Bretton Woods collapsed in 1971 when the Nixon administration stopped converting dollars for gold. A certain degree of stability followed as the dollar became the unparalleled unit of exchange in the global economy. (That wasn’t enough to keep investors in the U.S. during the inflation shock in the later 1970’s, when the greenback lost half its value against its German counterpart. The dollar reverted back to its previous level, which became a huge problem for emerging-market countries, according to Prof. Mundell, because their U.S.-dollar denominated borrowing was suddenly significantly more costly.)
Then along came the euro 1999.
A currency backed by the strongest economies of Europe gave global investors an alternative to the greenback when they grew wary of the state of affairs in America. Prof. Mundell argues the shift of investors back and forth between the dollar and the euro has introduced instability to the financial system. To ease the volatility, Prof. Mundell says the Fed and the European Central Bank should co-operate to fix the value of the euro-dollar exchange rate.
“Before the (Bretton Woods) system broke up, the dollar represented the mainstream of the global economy and any country that fixed to the dollar would be fixing to most countries,” Prof. Mundell said in an interview Thursday. “Now, with two big economies, the dollar has been split in two, with big swings between (the dollar and the euro). Third countries, they can’t win. If they fix to the dollar, they are going to suffer with the euro-dollar exchange rate and the same if they are fixed in euro.”

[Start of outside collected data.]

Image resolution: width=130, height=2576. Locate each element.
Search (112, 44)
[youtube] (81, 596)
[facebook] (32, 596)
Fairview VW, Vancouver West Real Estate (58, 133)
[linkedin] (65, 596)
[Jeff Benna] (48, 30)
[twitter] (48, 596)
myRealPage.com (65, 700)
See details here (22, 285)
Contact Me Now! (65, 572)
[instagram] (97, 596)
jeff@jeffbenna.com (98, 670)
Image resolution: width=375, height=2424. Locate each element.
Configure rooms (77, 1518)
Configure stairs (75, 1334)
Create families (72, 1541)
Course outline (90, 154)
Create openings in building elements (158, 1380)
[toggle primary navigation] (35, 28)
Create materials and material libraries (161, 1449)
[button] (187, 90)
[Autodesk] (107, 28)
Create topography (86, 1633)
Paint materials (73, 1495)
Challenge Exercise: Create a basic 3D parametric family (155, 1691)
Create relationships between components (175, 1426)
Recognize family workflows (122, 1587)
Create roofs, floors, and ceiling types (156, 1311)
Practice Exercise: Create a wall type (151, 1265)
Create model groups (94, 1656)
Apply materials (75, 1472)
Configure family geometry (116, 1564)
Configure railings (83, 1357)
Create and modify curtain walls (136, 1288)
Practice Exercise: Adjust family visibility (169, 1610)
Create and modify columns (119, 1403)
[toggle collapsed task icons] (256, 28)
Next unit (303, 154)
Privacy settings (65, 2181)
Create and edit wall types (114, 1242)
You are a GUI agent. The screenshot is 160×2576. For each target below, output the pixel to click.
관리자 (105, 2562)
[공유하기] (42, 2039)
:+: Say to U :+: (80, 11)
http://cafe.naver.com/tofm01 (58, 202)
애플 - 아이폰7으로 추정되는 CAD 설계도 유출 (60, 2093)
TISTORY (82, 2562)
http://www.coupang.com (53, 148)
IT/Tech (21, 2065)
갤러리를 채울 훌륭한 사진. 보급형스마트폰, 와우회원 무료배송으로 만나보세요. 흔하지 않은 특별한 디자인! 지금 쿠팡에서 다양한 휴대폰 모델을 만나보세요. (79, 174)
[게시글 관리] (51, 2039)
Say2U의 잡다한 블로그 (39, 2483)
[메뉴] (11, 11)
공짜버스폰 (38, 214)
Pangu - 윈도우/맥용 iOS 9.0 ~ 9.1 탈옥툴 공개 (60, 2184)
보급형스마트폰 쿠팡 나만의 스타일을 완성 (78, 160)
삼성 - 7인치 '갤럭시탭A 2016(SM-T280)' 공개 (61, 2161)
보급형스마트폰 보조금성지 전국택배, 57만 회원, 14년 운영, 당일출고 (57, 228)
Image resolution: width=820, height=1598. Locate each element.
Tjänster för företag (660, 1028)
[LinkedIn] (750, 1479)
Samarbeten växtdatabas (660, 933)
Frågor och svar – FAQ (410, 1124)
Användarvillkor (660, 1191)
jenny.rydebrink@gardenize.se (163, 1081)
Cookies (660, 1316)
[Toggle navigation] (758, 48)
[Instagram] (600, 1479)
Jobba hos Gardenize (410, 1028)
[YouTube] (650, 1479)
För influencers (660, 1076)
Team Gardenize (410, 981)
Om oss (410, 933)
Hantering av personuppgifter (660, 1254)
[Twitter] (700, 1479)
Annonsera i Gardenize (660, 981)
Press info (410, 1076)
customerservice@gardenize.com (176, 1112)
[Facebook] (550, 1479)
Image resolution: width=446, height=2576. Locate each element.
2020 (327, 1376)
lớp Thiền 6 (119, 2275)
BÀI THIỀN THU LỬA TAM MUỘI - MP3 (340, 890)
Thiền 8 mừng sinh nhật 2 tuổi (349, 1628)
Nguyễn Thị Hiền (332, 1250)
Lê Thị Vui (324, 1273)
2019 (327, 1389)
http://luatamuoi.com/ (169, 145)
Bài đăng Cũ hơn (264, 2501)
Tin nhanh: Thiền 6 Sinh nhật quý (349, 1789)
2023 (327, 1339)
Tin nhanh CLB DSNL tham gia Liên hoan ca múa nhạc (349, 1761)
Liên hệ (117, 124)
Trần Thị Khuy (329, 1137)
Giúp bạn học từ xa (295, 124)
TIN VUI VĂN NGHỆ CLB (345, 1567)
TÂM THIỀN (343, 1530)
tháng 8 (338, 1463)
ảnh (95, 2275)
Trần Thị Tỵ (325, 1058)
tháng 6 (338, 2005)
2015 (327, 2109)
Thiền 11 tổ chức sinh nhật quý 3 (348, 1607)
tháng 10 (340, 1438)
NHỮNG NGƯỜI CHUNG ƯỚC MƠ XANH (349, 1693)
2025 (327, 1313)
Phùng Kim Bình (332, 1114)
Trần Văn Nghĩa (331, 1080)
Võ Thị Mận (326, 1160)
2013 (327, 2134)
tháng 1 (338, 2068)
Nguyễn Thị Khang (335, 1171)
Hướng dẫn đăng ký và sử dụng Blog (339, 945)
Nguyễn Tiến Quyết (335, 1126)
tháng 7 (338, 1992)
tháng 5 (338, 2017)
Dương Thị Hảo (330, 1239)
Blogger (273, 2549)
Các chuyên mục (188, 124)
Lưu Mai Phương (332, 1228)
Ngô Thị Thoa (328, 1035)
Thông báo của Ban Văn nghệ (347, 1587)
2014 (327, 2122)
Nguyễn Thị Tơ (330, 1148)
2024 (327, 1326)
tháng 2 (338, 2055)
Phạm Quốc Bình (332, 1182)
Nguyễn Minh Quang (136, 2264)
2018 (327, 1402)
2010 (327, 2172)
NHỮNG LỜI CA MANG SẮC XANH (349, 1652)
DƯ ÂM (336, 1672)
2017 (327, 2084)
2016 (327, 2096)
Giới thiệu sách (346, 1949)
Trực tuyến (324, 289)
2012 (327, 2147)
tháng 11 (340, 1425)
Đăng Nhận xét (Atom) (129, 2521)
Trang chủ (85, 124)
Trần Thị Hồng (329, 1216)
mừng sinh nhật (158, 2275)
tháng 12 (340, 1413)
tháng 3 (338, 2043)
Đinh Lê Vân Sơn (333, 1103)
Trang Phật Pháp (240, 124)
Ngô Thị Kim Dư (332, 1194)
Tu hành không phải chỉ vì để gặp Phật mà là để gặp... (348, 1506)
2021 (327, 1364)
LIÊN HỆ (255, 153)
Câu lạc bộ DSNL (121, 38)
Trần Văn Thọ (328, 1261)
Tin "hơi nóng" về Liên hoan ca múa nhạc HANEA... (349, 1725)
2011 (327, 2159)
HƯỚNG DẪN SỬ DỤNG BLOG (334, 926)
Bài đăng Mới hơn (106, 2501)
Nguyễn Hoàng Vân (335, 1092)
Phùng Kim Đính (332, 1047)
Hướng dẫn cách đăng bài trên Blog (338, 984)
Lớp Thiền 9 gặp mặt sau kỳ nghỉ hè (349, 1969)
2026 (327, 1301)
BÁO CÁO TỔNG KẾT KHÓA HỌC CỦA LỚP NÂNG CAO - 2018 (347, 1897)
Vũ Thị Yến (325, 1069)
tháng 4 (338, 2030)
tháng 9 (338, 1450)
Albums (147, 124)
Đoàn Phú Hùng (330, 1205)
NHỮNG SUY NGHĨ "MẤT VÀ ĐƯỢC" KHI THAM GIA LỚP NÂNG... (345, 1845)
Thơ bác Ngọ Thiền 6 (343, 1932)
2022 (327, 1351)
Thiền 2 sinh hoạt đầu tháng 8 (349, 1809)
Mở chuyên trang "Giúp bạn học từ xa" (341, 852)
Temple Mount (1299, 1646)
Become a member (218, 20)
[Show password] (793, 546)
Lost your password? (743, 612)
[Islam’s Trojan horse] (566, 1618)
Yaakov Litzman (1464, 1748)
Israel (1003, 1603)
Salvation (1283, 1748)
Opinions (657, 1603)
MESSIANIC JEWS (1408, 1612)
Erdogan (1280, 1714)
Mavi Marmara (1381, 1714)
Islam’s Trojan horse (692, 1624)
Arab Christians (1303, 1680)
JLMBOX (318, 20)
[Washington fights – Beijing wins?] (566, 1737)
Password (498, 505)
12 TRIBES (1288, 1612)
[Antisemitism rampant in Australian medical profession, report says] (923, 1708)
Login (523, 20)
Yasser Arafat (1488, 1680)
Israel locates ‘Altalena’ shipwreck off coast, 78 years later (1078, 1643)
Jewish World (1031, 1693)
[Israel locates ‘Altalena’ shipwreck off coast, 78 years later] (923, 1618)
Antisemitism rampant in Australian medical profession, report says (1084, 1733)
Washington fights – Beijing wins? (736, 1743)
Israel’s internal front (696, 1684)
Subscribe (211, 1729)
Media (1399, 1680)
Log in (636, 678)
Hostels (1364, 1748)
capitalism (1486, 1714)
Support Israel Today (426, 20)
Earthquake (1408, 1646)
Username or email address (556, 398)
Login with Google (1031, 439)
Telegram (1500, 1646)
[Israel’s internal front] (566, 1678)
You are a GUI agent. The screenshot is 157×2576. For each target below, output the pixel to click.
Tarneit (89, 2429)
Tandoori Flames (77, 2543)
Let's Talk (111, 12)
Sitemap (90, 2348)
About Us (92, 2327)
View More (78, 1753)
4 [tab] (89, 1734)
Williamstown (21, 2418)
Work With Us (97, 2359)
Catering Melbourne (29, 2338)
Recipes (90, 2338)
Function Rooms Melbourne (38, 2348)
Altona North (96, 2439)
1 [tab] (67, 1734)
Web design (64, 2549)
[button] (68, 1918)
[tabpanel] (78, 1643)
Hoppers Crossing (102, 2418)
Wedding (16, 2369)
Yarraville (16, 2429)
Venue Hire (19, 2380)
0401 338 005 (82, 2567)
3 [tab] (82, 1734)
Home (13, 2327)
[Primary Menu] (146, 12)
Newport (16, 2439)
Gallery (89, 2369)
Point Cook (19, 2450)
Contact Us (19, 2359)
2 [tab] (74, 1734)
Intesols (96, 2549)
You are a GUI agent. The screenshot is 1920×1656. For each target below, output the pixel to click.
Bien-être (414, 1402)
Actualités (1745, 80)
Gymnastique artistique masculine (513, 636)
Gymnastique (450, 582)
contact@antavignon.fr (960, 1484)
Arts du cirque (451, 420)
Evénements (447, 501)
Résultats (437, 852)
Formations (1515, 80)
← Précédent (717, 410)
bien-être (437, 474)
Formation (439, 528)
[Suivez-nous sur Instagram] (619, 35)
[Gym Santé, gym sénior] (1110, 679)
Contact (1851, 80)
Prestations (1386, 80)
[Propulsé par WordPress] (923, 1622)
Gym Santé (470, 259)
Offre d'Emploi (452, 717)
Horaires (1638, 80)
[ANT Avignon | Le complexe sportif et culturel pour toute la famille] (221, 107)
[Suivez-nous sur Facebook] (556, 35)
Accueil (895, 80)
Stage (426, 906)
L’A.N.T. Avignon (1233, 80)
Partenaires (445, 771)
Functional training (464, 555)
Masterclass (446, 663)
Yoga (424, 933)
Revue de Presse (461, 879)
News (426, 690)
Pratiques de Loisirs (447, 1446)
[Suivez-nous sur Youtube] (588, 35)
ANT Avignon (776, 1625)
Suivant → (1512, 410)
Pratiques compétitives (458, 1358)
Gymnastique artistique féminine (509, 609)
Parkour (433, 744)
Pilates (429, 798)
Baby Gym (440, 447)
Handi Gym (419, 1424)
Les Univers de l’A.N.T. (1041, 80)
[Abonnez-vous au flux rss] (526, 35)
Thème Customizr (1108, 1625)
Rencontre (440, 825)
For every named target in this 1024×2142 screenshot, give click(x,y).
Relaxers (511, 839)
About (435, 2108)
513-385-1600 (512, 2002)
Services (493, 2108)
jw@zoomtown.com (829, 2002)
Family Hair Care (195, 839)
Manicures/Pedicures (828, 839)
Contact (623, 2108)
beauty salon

The U.S. and Europe also would benefit, Prof. Mundell said. Just as he thinks the surge in the dollar in 2008 was the biggest factor behind the U.S. recession, Prof. Mundell says the eventual rebound in the euro greatly contributed to the European debt crisis.
How would this fixed-exchange rate regime work? Prof. Mundell said U.S. and European authorities should choose an appropriate euro-dollar rate, say $1.30, and then keep it trading within an appropriate band. When the euro got too weak, the Fed would enter the market to support it; the ECB would do the same for the dollar. In time, Prof. Mundell would add China, creating a troika of the world’s three biggest economies. This combination could then serve as the backing for a new global currency.
Prof. Mundell participated in the private symposium earlier this year in China to discuss the international monetary system. He used the gathering to present his proposal, and said he had a long discussion with U.S. Treasury Secretary Timothy Geithner about it.
However, Prof. Mundell is equating the treasury secretary’s intellectual curiosity with a willingness to upend U.S. currency policy. The G20 will discuss reform of the monetary system at its summit in Cannes, France in November, but few, if anyone, expect any significant changes.
But these kinds of things take time. Prof. Mundell wrote his seminal paper on optimal currency areas in 1961. The euro zone came almost four decades later.